Le manquement à l'obligation de conseil est parfois durement sanctionné. Les tribunaux peuvent prononcer notamment la résolution ou la résiliation du contrat, et condamner le prestataire au paiement de dommages-intérêts.

En effet, la jurisprudence assimile les manquements à l'obligation de conseil pré-contractuelle à une défaillance contractuelle du prestataire.

L'obligation de conseil étant une obligation de moyens, la charge de la preuve pèse sur le client.

Toutefois, il a été jugé que, dans le cas où l'obligation de conseil est renforcée, il appartient au fournisseur de prouver qu'il a bien rempli son obligation.

2. Comment tempérer l'obligation de conseil ?

L'obligation de conseil a un caractère relatif.

Elle peut être tempérée par certaines considérations.

  • Prise en compte du niveau de compétence du client

D'une part, les tribunaux tiennent compte de la qualité et des compétences du client.

Ainsi, lorsque le client est un professionnel, l'intensité de l'obligation de conseil est moindre.

Il en est de même, lorsque le client, bien que profane, est assisté par un conseil extérieur, qui l'aide à définir ses besoins.
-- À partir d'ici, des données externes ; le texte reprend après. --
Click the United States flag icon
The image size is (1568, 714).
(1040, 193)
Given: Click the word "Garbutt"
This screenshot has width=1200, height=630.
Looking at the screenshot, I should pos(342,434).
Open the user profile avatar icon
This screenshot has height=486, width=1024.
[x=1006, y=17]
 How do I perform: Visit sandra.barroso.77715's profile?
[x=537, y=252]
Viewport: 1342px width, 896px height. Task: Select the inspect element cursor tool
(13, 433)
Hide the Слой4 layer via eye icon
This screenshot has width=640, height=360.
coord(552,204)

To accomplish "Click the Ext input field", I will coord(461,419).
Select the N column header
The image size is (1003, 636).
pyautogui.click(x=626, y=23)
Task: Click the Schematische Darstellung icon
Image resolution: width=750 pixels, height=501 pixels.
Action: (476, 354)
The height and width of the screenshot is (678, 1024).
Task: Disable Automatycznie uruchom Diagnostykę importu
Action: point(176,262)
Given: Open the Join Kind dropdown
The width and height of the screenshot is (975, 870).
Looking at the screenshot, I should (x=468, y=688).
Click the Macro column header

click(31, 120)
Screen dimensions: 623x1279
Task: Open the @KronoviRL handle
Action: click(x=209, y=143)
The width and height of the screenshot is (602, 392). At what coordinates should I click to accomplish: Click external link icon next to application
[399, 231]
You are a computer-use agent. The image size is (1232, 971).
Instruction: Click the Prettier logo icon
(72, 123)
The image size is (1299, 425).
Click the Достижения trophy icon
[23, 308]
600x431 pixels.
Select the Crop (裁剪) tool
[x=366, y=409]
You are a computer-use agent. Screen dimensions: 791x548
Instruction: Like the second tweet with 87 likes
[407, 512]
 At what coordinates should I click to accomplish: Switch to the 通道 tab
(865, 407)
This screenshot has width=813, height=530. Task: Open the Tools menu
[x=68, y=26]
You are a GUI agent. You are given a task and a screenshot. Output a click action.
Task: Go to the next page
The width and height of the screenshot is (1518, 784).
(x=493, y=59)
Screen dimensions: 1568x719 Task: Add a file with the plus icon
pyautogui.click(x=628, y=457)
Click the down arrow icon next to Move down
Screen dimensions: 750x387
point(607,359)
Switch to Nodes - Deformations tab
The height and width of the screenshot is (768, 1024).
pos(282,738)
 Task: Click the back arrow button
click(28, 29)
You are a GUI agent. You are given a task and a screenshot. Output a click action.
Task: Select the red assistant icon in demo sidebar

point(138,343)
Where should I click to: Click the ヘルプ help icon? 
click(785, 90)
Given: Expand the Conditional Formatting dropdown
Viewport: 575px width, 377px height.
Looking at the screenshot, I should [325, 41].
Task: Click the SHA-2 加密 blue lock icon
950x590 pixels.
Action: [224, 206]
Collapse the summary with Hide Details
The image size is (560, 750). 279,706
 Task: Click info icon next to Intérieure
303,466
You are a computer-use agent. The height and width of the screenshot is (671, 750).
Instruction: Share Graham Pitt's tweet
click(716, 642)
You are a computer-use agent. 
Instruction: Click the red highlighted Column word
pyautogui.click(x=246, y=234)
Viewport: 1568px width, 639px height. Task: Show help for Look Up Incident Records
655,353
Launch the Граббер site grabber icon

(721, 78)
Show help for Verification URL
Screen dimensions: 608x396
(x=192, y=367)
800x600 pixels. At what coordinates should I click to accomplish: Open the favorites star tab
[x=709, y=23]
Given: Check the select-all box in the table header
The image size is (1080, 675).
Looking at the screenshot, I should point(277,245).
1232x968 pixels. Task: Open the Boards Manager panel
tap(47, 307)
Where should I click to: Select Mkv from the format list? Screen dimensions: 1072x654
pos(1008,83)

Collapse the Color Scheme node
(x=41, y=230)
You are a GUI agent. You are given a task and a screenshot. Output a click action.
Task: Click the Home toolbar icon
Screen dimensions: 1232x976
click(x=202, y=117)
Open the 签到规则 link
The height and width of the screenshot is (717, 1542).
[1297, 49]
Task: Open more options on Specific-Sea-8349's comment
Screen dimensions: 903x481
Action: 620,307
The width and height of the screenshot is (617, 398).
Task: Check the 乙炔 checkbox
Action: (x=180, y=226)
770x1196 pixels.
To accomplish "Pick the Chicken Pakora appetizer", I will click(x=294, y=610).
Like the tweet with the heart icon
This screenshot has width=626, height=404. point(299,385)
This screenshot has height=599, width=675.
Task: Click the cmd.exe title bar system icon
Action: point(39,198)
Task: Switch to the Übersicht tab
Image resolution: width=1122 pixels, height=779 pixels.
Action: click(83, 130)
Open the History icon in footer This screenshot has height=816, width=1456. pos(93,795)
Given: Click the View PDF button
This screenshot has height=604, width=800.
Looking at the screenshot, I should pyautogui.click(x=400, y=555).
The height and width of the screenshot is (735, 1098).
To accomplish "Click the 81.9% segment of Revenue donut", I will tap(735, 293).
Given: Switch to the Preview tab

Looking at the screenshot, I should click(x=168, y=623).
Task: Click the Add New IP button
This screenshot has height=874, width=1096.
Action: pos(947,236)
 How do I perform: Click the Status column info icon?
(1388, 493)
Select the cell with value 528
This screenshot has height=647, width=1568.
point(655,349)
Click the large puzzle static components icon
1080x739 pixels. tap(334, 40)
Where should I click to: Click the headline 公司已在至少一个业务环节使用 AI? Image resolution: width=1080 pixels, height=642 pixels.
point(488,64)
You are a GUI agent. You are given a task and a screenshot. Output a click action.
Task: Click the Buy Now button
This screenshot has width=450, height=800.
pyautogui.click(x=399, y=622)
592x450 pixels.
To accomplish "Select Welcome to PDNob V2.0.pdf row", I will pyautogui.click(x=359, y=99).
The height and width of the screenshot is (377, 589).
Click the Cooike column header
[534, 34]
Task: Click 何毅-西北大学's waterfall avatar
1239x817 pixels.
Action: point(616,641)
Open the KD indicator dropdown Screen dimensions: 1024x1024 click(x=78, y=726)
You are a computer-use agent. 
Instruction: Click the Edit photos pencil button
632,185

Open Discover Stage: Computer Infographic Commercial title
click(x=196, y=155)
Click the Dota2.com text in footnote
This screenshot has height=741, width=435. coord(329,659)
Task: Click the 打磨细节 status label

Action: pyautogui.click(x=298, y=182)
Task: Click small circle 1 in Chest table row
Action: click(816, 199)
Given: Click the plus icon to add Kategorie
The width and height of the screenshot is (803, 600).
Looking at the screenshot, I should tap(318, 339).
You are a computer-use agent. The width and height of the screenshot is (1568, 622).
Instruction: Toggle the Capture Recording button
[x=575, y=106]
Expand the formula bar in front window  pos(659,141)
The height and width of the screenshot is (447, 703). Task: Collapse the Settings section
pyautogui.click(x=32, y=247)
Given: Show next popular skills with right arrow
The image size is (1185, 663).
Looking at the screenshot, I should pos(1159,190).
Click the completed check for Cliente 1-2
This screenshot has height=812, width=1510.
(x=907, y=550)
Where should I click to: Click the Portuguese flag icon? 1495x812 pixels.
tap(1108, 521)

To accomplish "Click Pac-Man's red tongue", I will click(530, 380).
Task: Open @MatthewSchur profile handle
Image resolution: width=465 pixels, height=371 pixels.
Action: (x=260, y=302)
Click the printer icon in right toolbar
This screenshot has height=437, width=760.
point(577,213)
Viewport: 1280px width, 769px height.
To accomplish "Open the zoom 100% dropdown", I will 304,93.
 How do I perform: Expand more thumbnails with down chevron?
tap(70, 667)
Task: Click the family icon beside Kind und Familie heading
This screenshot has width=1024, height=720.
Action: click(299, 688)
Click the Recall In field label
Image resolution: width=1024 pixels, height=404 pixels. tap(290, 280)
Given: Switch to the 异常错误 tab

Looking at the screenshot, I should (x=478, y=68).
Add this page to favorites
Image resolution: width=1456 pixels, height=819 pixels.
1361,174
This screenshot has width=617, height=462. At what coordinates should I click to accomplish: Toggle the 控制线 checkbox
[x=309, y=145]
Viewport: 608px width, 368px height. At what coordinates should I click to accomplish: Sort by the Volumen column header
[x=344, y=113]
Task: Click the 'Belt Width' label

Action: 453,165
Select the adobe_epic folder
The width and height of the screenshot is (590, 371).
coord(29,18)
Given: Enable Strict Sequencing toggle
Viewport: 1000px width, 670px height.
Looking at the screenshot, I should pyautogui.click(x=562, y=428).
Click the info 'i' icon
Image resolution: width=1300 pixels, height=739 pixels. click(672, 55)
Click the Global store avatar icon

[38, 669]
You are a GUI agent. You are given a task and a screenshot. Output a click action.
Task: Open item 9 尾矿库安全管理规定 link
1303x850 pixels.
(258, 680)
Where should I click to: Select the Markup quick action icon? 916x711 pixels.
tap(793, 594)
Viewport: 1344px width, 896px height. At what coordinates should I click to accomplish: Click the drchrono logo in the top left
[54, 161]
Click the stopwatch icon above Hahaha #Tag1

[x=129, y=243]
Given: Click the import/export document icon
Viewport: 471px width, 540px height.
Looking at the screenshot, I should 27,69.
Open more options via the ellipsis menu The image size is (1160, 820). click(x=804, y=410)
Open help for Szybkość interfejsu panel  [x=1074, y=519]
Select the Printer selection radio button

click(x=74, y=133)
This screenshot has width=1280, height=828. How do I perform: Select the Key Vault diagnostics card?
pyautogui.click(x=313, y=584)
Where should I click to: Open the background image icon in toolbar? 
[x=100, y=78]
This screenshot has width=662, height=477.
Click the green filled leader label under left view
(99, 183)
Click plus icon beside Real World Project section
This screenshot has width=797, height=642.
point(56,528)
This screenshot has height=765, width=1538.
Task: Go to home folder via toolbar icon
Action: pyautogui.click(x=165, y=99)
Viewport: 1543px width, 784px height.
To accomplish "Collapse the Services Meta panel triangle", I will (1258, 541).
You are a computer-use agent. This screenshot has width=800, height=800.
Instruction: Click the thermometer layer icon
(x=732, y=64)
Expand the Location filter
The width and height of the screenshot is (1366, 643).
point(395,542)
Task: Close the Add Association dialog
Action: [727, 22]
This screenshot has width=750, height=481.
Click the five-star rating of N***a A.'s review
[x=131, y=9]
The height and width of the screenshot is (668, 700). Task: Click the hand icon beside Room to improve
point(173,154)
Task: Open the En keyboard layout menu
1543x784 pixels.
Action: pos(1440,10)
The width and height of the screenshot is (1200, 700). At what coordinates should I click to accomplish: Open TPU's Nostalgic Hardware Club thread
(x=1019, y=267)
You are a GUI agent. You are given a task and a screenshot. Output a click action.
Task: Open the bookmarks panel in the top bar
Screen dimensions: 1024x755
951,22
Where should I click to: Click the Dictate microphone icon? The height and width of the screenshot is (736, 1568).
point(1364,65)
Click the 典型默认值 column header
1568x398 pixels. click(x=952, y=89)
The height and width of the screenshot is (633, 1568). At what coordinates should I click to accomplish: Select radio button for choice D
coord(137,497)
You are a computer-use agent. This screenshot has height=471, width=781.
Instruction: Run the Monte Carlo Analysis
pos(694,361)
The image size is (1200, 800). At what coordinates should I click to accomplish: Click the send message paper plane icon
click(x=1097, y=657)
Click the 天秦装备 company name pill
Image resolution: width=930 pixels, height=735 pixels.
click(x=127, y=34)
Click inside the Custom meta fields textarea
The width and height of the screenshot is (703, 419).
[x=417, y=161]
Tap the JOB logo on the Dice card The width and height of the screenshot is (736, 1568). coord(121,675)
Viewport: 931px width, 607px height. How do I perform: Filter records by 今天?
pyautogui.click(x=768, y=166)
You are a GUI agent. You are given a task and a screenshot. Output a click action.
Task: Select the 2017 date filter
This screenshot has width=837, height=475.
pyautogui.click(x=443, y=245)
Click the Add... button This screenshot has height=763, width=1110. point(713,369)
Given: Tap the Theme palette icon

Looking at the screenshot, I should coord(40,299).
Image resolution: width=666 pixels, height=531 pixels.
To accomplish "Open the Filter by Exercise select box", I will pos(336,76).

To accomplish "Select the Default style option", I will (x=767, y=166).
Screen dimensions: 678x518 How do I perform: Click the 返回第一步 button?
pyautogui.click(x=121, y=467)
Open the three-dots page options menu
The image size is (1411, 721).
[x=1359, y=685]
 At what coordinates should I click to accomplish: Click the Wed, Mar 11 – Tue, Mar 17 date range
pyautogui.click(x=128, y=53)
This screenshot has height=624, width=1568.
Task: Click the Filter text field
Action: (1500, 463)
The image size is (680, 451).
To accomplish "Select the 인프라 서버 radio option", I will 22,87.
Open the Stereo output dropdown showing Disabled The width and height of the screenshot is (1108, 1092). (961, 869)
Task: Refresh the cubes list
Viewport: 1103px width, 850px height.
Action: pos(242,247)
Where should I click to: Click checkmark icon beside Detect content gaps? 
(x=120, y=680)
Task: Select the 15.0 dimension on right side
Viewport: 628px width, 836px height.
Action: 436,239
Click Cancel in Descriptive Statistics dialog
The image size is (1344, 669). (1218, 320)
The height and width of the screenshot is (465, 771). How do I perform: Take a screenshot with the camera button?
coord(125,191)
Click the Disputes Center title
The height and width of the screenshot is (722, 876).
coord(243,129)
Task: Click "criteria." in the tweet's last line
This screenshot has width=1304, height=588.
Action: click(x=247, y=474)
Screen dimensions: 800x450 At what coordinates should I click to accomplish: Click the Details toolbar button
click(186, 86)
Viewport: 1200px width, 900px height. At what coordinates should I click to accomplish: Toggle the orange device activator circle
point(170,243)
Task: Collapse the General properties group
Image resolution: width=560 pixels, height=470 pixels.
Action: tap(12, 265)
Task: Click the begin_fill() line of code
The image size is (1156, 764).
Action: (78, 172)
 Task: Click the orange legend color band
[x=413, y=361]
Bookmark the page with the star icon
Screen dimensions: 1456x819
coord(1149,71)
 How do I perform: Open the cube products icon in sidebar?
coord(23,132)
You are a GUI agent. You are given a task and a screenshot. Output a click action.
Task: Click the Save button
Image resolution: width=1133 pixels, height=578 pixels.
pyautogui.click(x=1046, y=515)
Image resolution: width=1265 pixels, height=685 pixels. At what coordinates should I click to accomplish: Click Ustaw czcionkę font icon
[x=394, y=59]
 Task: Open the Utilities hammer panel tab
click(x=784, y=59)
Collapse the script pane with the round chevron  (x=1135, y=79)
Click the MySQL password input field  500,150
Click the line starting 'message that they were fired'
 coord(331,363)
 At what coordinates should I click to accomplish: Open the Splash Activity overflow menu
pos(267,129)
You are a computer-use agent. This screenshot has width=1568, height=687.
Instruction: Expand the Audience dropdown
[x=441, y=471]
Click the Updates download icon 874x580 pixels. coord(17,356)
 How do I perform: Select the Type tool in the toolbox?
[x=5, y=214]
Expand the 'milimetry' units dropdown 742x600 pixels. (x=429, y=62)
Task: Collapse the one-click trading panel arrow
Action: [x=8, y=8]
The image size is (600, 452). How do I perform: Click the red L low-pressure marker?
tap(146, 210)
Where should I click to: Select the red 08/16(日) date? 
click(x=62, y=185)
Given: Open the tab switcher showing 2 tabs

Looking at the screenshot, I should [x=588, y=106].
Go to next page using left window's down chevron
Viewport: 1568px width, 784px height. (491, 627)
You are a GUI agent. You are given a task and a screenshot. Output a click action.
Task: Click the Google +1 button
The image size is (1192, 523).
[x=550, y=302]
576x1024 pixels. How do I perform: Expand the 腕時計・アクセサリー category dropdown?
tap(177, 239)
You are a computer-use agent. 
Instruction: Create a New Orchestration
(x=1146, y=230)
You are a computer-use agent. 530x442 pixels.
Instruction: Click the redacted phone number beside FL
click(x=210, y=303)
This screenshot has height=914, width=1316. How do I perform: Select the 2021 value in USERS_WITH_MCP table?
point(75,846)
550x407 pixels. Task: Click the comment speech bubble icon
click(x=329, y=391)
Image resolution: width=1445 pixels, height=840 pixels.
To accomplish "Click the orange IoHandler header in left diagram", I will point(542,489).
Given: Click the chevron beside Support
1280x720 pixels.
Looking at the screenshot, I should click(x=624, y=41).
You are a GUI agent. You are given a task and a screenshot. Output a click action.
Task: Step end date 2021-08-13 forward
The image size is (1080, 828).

En effet, dans ce cas, les tribunaux tendent à admettre que le créancier de l'obligation de conseil ne peut se plaindre de la non-révélation de ce qu'il sait déjà ou du moins de ce qu'il est supposé connaître.

ll a été jugé, dans un litige relatif au passage à l'an 2000, que le vendeur professionnel n'est pas tenu de s'informer auprès d'un client lui-même professionnel des conditions d'utilisation prévues, ni de porter à sa connaissance des caractéristiques dont il était en mesure d'apprécier la portée.

Lorsque les prestations fournies concernent le domaine informatique, la jurisprudence considère parfois que l'obligation de conseil est amoindrie vis à vis d'une entreprise cliente disposant en interne d'un service informatique.

D'autre part, l'obligation de conseil doit être appréciée au regard de l'obligation de coopération qui pèse sur le client.

En effet, il appartient au client de se renseigner et de poser les questions nécessaires. Le client doit s'impliquer activement en interrogeant le fournisseur sur les éléments qui pourraient lui échapper.

En tout état de cause, la jurisprudence reconnaît qu'il n'appartient pas au fournisseur de s'immiscer dans les considérations de rentabilité qui sont propres au client, le choix final des prestations appartenant à ce dernier.

Conclusion : Au regard d'une jurisprudence de plus en plus sévère à l'égard des fournisseurs, il apparaît nécessaire de se ménager des preuves écrites notamment lors de la période pré-contractuelle (correspondances échangées, documentations, etc.) afin de pouvoir faire face à un litige éventuel. Ces preuves permettront ainsi d'attester que l'obligation de conseil a correctement été remplie.